We had called the day before to reserve the special course menu, giving the chef, per the restaurant's request, a chance to prepare seasonal ingredients. The set comes with two drinks, three appetizers, three curries, salad, bread, rice, chutney and dessert, and we were a bit worried about being able to finish it all. But seeing as it cost only ¥5,000, we knew we'd be getting, at the very least, good value.
Our meal started with a paneer roll (¥880), our companion's a la carte appetizer choice. A warm chapati (soft, thin bread) wrapped around Indian cottage cheese, the roll was like an Indian curry burrito with an eggy filling. We wished there was more of it to go around, as we did the course menu's appetizers, which arrived together and consisted of deep-fried chickpeas, spicy pickled radish, and masala papadum. Small but intensely flavored, these three dishes had us calling out for a bottle of Maharaja beer (¥600). The papadum in particular was a standout, thin and crispy and topped with tiny slivers of tomato and cucumber.
Our palates were further cooled by the course menu's salad, a refreshing mix of greens, tomato, kiwi and apple topped with a light yogurt dressing. Next up were the three curries.
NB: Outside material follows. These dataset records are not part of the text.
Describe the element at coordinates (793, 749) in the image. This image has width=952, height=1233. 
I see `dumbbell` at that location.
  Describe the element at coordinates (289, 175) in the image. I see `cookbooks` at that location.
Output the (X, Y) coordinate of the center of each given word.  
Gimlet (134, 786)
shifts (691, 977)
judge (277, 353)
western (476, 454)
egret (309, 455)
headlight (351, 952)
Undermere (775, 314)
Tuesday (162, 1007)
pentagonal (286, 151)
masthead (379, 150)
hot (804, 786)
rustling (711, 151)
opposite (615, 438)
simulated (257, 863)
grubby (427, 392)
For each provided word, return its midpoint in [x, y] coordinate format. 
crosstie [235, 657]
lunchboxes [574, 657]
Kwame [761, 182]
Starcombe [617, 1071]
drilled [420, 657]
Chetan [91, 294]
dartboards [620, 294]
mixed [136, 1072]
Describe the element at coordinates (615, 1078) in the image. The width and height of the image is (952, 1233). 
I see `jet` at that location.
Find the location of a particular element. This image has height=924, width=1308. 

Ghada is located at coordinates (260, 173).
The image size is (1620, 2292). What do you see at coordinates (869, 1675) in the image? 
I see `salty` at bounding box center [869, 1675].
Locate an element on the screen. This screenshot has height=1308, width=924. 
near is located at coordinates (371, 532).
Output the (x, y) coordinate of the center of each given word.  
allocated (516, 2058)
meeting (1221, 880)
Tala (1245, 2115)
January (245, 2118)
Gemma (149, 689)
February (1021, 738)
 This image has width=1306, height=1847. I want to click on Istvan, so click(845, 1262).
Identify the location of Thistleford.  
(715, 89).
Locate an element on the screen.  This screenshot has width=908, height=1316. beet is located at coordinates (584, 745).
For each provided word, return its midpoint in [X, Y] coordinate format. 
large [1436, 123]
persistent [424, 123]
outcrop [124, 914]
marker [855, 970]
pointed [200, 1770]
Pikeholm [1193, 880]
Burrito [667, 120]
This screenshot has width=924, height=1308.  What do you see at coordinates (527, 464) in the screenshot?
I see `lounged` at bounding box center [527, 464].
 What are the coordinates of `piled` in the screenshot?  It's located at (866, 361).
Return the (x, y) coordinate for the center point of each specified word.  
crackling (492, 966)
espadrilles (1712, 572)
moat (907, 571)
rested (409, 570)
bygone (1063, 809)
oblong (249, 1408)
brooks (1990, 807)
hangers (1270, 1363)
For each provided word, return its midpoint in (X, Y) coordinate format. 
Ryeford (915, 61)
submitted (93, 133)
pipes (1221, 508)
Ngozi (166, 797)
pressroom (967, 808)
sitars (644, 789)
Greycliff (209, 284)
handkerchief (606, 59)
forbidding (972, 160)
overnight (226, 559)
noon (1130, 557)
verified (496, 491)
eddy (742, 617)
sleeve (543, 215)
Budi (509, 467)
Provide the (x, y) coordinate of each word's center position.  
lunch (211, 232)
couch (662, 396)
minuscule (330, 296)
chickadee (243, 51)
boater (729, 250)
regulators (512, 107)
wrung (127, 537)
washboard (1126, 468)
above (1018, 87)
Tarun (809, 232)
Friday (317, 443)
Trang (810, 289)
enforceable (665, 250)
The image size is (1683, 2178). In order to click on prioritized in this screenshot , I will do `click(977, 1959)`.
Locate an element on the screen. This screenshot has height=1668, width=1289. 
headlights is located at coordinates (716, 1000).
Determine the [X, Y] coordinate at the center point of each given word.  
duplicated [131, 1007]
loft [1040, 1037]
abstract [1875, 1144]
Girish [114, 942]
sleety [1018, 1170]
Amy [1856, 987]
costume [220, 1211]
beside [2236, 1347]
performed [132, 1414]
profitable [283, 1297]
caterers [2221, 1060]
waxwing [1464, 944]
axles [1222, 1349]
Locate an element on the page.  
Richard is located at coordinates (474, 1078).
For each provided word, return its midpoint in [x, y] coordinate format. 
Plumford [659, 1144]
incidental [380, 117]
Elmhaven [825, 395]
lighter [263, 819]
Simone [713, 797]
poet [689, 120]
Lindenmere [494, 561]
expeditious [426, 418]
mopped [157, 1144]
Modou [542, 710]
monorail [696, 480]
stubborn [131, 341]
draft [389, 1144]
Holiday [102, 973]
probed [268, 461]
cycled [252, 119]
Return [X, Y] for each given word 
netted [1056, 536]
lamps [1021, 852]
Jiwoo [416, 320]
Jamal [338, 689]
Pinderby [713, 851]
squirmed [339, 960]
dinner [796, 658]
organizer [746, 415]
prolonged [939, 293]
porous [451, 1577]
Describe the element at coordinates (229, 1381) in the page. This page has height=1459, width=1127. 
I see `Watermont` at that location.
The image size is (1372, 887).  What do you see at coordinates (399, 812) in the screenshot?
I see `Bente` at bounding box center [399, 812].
One was the daily special but the other two we were able to choose from Nataraj's list of about 20 offerings. We went with palak paneer (spinach and cottage cheese, ¥1,300 a la carte) and baingan bhurta (eggplant with onion and tomato, ¥1,500 a la carte). All three were served thali-style in half portions on a platter with rice, chutney and bread. This latter was tandoori paratha (baked spicy wheat bread, a la carte ¥600), which was one of six on offer, including three nan varieties. The curries were all fresh and hearty, the palak paneer in particular impressing us with its creamy spinach and large wedges of cheese.
Full but not overly so, we finished off our meal with Indian tea and kulfi (ice cream, a la carte ¥600), knowing that we'd be back whenever we wanted to show off for overseas visitors-and that we'd be keeping the prices to ourselves.